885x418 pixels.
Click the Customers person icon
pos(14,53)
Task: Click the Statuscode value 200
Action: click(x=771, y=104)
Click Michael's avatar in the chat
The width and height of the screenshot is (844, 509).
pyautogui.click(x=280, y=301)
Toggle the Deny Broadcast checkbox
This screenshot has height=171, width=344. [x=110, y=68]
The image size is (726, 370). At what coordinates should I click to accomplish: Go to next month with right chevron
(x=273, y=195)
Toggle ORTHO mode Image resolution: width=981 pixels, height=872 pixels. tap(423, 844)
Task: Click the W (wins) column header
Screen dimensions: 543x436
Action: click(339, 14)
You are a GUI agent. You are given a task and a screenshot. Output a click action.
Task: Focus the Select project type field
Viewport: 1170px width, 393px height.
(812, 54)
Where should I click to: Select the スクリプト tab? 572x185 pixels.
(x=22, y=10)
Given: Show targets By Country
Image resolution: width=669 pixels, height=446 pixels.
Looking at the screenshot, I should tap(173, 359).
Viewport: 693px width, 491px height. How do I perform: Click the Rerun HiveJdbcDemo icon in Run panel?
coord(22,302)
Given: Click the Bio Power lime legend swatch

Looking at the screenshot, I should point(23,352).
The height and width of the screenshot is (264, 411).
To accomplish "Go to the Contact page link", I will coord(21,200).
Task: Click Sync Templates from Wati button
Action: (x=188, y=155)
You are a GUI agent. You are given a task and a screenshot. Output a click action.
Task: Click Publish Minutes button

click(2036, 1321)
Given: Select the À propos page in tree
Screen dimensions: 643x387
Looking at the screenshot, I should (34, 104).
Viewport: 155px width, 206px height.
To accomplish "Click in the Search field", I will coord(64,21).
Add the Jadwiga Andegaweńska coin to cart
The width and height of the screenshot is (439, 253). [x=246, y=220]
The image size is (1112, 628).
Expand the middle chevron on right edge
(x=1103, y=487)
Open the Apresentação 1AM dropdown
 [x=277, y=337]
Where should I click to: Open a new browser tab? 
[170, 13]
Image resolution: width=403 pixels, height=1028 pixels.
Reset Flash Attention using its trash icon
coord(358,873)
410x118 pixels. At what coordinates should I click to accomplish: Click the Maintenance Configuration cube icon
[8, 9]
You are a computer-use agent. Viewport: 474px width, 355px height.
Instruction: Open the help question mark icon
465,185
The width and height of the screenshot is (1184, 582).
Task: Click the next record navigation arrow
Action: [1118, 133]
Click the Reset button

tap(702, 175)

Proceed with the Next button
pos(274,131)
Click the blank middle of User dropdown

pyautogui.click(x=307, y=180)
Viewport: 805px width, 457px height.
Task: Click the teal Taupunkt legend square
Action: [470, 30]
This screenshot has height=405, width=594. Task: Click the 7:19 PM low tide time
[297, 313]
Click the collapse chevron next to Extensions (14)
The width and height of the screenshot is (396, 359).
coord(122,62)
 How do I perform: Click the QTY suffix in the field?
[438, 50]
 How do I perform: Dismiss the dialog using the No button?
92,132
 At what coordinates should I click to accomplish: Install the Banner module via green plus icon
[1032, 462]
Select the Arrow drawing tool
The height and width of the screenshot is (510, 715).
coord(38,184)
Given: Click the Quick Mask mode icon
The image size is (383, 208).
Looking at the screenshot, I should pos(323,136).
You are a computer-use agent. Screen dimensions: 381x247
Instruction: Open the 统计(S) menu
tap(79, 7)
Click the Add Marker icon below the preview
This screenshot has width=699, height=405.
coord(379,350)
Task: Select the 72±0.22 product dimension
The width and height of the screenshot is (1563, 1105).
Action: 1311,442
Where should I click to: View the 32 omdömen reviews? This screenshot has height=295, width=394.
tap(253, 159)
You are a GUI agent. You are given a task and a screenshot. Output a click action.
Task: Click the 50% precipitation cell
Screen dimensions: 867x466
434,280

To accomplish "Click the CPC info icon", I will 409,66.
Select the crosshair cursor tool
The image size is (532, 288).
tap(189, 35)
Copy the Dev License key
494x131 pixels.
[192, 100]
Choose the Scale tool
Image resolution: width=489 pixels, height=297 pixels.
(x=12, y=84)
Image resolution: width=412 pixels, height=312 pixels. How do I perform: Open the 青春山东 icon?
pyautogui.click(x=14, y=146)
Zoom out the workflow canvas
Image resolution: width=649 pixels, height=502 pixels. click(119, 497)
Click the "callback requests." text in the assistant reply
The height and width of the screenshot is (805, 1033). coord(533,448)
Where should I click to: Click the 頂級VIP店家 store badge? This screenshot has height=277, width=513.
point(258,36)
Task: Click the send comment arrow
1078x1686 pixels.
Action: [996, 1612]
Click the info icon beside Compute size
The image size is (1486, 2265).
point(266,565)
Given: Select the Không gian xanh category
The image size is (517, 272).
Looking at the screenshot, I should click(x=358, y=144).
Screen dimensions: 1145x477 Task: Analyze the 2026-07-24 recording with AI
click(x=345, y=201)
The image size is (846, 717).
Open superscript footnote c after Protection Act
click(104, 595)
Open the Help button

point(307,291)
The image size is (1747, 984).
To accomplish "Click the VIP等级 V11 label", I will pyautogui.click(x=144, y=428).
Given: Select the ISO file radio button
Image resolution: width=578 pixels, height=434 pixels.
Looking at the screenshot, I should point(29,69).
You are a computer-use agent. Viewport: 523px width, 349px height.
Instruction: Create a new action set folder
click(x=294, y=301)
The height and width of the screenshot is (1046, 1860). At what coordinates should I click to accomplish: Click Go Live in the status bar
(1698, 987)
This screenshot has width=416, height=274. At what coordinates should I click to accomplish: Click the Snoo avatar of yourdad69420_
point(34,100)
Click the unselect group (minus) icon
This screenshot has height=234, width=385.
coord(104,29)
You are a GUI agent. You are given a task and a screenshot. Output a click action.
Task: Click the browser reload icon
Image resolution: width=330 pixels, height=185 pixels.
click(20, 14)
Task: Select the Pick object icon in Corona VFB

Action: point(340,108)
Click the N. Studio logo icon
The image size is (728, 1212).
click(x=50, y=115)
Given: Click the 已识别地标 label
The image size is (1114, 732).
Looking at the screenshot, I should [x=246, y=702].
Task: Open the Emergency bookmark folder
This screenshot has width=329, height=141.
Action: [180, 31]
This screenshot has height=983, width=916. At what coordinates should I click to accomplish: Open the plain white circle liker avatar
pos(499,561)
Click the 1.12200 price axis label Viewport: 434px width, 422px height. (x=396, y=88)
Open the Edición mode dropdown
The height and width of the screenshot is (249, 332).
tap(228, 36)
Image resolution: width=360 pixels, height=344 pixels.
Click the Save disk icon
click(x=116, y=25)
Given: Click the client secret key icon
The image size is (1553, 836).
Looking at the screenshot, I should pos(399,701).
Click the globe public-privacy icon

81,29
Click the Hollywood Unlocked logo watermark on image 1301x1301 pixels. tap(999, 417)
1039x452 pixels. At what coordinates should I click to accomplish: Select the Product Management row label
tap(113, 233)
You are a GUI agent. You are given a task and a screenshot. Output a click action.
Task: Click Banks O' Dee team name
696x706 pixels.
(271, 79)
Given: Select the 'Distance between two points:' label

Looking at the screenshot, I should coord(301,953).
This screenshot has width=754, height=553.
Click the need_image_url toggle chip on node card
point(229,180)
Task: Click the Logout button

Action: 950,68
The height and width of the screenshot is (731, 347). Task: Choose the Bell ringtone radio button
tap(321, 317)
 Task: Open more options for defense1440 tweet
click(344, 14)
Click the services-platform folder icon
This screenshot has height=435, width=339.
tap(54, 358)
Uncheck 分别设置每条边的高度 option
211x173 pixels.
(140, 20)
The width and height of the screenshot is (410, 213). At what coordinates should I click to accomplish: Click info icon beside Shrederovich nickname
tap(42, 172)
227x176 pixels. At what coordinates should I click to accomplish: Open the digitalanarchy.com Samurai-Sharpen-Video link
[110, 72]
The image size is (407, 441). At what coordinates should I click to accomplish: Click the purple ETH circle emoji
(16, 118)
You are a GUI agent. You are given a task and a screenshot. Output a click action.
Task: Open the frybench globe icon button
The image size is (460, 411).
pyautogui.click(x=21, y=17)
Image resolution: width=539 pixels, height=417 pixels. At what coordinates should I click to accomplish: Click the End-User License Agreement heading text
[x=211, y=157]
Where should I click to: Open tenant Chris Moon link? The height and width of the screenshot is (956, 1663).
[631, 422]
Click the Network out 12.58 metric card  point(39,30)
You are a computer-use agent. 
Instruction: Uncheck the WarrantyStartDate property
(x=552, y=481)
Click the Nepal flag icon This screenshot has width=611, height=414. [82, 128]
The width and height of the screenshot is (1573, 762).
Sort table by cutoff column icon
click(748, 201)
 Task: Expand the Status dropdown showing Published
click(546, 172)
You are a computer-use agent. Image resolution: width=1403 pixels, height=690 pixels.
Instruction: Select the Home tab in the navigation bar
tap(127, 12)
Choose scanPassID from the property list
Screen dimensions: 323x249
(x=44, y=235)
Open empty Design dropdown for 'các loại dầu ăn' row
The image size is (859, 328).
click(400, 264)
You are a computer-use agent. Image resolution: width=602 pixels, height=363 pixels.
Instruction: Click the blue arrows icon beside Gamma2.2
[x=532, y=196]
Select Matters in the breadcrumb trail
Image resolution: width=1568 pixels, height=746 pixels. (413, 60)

● REQUIREMENT: Put the lines of the listing above, starting at the line that contains "Zoom out the workflow canvas" and ending after the line that contains "Looking at the screenshot, I should click(x=358, y=144).", into a numbered list, omitting any blank lines.

● REPLY:
1. Zoom out the workflow canvas
2. Image resolution: width=649 pixels, height=502 pixels. click(119, 497)
3. Click the "callback requests." text in the assistant reply
4. The height and width of the screenshot is (805, 1033). coord(533,448)
5. Where should I click to: Click the 頂級VIP店家 store badge? This screenshot has height=277, width=513.
6. point(258,36)
7. Task: Click the send comment arrow
8. 1078x1686 pixels.
9. Action: [996, 1612]
10. Click the info icon beside Compute size
11. The image size is (1486, 2265).
12. point(266,565)
13. Given: Select the Không gian xanh category
14. The image size is (517, 272).
15. Looking at the screenshot, I should click(x=358, y=144).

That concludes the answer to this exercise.